キメラのお話

キメラの由来は、ギリシャ神話に登場する「キマイラ」で、頭はライオン、胴体はヤギ、尻尾は毒蛇の伝説上の怪物です。(胴体が弱点だな。絶対に…。)

日本にもよく似た妖怪で平家物語に出てくる「鵺(ぬえ)」の伝説があります。頭はサル、胴体はタヌキ、手足はトラ、尾はヘビになっています。これは一例で、様々なパターンの言い伝えがあるようで、胴体がニワトリの場合もあります。(鵺も胴体以外は強そうですね。)兵庫県西脇市の長明寺に鵺退治の像がありますので、ご覧になるのも良いでしょう。(私だったら、胴体を狙い撃ちにしてやっつけます。キメラかかって来いヤ~!!高田延彦風で…。)
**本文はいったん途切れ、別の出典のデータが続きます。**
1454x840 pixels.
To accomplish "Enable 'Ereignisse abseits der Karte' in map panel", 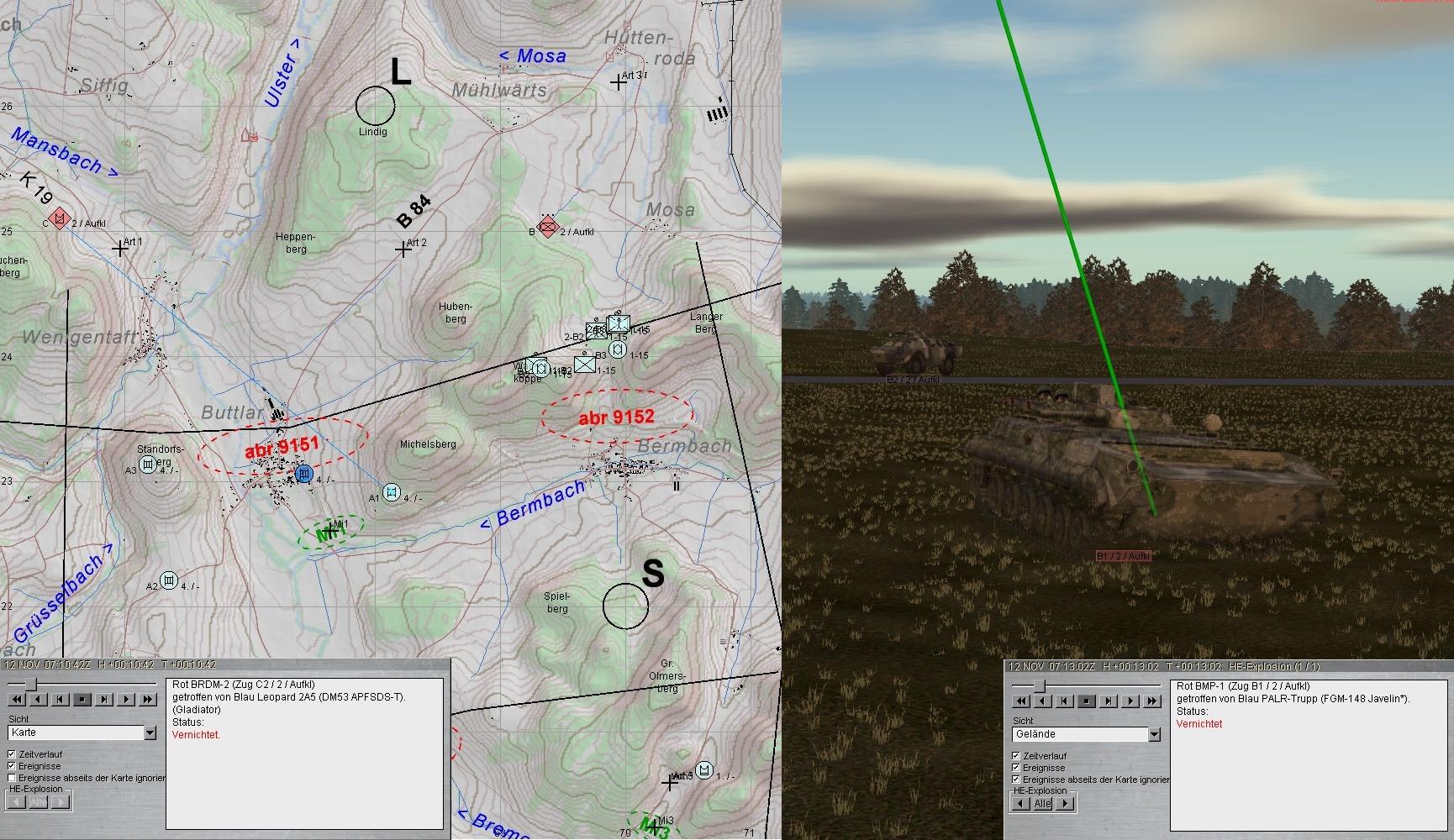I will [12, 778].
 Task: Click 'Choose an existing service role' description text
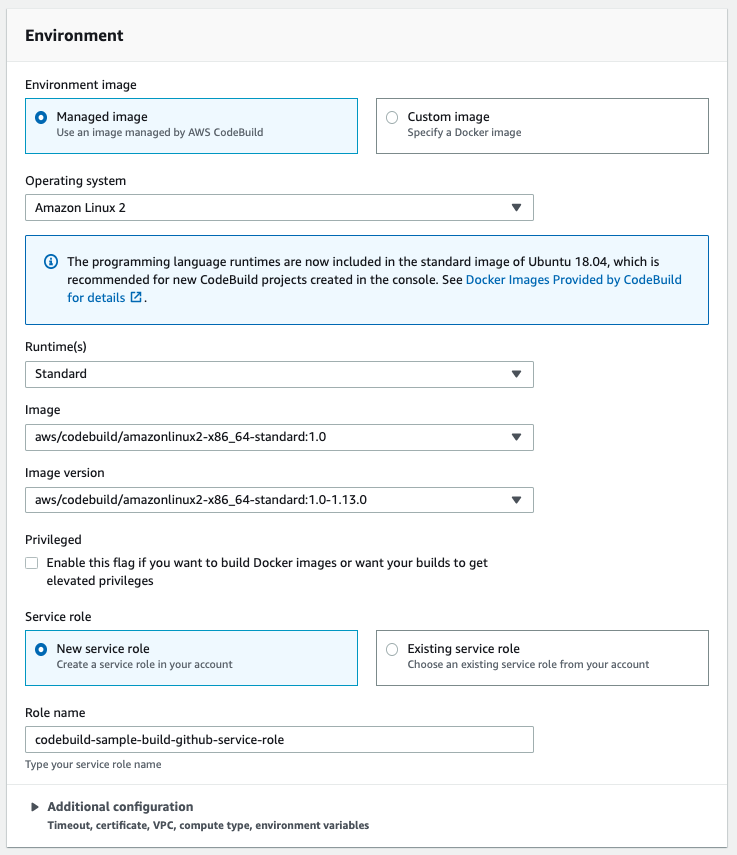(x=528, y=665)
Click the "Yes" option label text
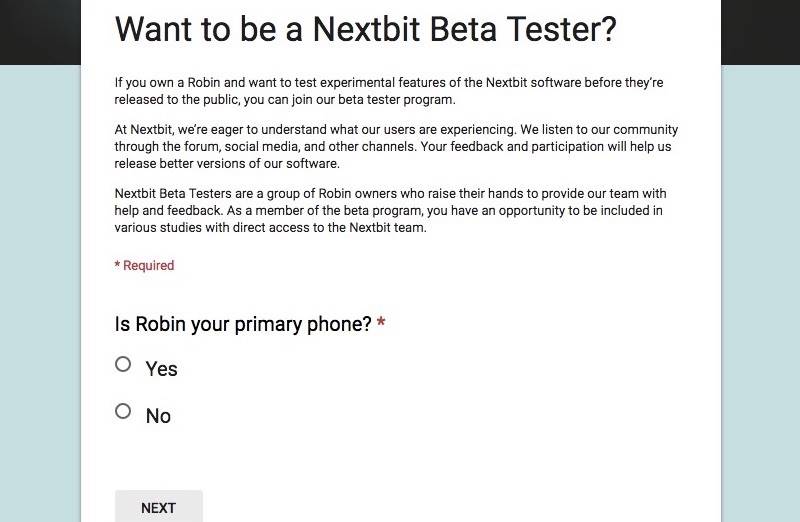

キメラは雑種ではなく、体の一部が他の生物になっているのが特徴です。

解りやすく説明すると、赤と青の絵の具を混ぜると紫になりますが、これが雑種で、キメラは混ざらずに赤と青の格子模様になっていると理解すると良いでしょう。植物では接ぎ木による人為的なキメラを作成する事が可能ですが、脊椎動物は移植の際に免疫反応の影響でキメラを作成する事は不可能です。

シフゾウ(四不像)という動物がいます。かつては、中国に多く生息していましたが、洪水や戦争の犠牲となり、19世紀末には野生種は絶滅してしまいました。しかしながら、イギリスの大地主ベッドフォード卿が個人で飼育していた個体を増殖し、動物園に寄贈した事により命をつなぐことが出来ました。動物園が種を守った好例だと思います。(ベッドフォード卿good jobです。)

実はこの動物は、シカのような角、牛のような蹄、ウマのような顔、ロバのような尾であるが、いずれでもない動物という事で「四不像」という名前になっています。飼育係の新人時台に、神戸の王子動物園で飼育されているのを見たことがありましたが、個人的には、言われるほど不思議な姿形はしていない印象でした。(ちょっとウマ面のシカかな?こじつけじゃないの?)